▶ [TASK TO COMPLETE]:
Report every line of the records below that contains the word "options".

(DATA EXCERPTS begins)

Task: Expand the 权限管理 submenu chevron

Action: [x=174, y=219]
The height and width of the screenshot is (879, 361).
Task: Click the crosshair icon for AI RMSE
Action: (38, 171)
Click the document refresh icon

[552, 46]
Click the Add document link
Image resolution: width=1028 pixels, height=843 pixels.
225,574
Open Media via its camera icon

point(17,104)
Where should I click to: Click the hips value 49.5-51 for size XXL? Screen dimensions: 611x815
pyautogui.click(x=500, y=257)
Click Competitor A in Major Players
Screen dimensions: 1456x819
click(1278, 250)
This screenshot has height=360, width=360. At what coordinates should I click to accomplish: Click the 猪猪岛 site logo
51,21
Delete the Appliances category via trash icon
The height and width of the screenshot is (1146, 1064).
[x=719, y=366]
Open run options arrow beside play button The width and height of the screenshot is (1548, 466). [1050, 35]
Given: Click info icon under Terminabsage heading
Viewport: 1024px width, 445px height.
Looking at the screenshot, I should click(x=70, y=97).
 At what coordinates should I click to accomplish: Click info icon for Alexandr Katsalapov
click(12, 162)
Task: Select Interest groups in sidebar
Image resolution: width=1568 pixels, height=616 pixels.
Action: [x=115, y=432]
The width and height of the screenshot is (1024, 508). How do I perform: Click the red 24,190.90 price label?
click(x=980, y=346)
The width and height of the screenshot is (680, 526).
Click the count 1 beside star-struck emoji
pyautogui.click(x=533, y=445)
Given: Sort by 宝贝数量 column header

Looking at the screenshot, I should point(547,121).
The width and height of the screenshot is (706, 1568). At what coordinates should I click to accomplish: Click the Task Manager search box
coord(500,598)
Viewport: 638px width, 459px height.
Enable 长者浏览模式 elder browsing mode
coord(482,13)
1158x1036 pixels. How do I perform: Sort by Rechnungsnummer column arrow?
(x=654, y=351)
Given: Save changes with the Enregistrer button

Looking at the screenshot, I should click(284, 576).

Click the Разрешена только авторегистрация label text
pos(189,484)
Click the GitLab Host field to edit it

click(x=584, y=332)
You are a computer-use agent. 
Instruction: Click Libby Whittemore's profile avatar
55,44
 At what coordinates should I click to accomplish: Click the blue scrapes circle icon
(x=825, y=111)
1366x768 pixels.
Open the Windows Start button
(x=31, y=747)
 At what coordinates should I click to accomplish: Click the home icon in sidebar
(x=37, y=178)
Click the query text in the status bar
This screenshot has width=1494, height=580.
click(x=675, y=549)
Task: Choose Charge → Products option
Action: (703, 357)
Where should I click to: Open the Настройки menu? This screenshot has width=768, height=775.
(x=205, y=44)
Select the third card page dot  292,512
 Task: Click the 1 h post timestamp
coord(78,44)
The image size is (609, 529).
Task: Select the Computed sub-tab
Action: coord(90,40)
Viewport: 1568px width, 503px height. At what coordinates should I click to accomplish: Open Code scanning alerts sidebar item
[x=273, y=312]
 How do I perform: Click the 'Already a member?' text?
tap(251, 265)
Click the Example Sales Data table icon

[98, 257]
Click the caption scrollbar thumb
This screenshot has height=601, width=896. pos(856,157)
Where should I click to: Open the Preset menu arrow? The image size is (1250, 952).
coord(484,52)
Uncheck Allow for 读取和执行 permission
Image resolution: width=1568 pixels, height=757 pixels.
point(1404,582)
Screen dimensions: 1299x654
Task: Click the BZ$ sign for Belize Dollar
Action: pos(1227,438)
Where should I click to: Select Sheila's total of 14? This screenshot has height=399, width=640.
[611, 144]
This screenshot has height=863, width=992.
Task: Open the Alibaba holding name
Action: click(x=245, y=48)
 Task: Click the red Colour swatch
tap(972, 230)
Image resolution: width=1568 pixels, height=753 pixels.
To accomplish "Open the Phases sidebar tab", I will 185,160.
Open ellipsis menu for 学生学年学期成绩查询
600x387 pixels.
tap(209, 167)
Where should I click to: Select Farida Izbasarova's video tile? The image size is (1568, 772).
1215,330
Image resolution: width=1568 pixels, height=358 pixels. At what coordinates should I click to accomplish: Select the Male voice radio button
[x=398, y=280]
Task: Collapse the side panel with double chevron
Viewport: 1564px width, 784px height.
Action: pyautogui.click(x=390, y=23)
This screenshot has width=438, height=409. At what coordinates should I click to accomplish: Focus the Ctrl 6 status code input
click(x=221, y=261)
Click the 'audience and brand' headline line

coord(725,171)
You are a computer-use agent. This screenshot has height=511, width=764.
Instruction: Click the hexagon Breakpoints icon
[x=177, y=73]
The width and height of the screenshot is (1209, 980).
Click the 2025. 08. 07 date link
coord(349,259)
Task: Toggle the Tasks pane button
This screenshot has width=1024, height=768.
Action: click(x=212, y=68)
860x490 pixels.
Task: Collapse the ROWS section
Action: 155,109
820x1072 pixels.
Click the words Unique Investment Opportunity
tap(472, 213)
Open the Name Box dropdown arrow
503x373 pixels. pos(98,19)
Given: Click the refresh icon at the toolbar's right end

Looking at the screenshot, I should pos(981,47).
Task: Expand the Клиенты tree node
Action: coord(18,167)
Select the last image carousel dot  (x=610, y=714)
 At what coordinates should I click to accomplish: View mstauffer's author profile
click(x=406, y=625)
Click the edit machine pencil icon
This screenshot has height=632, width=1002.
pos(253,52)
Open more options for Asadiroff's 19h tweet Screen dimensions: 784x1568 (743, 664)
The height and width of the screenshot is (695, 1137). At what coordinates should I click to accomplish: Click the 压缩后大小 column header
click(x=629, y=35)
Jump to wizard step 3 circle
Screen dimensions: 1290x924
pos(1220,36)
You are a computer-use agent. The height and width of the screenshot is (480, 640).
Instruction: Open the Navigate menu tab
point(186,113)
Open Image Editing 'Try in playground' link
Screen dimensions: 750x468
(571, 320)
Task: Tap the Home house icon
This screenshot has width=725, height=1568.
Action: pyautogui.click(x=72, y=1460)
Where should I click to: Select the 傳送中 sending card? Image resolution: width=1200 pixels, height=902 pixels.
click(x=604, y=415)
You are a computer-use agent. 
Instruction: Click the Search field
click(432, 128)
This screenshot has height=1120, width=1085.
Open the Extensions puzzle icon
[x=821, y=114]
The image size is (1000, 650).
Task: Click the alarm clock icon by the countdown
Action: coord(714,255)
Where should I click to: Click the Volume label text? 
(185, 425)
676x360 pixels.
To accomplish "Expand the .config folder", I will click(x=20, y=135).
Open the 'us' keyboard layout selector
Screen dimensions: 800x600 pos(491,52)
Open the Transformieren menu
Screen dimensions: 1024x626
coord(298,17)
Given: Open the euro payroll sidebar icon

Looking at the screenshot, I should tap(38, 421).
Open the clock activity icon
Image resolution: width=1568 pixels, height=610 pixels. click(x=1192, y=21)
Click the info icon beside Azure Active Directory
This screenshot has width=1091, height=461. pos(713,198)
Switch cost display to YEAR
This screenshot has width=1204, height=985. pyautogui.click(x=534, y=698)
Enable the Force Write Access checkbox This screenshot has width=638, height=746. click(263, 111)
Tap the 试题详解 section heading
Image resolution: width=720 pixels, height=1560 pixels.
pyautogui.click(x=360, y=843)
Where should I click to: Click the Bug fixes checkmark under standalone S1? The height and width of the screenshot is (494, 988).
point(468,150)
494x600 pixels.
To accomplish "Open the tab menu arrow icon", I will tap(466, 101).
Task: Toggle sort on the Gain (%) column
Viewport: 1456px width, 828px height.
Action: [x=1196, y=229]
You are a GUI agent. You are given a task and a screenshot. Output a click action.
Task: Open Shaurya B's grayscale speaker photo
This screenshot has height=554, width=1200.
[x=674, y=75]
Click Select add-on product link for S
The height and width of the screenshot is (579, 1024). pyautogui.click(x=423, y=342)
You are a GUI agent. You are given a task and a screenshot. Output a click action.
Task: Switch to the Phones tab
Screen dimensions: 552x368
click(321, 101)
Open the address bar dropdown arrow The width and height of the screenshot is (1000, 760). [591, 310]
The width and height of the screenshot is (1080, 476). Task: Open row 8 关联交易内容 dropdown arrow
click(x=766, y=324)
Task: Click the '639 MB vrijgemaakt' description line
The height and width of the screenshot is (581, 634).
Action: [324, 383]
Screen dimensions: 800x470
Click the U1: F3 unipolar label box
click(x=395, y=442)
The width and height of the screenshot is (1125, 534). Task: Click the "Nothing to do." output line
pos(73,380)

(DATA EXCERPTS ends)

▶ [ANSWER BOX]:
Open run options arrow beside play button The width and height of the screenshot is (1548, 466). [1050, 35]
Open more options for Asadiroff's 19h tweet Screen dimensions: 784x1568 (743, 664)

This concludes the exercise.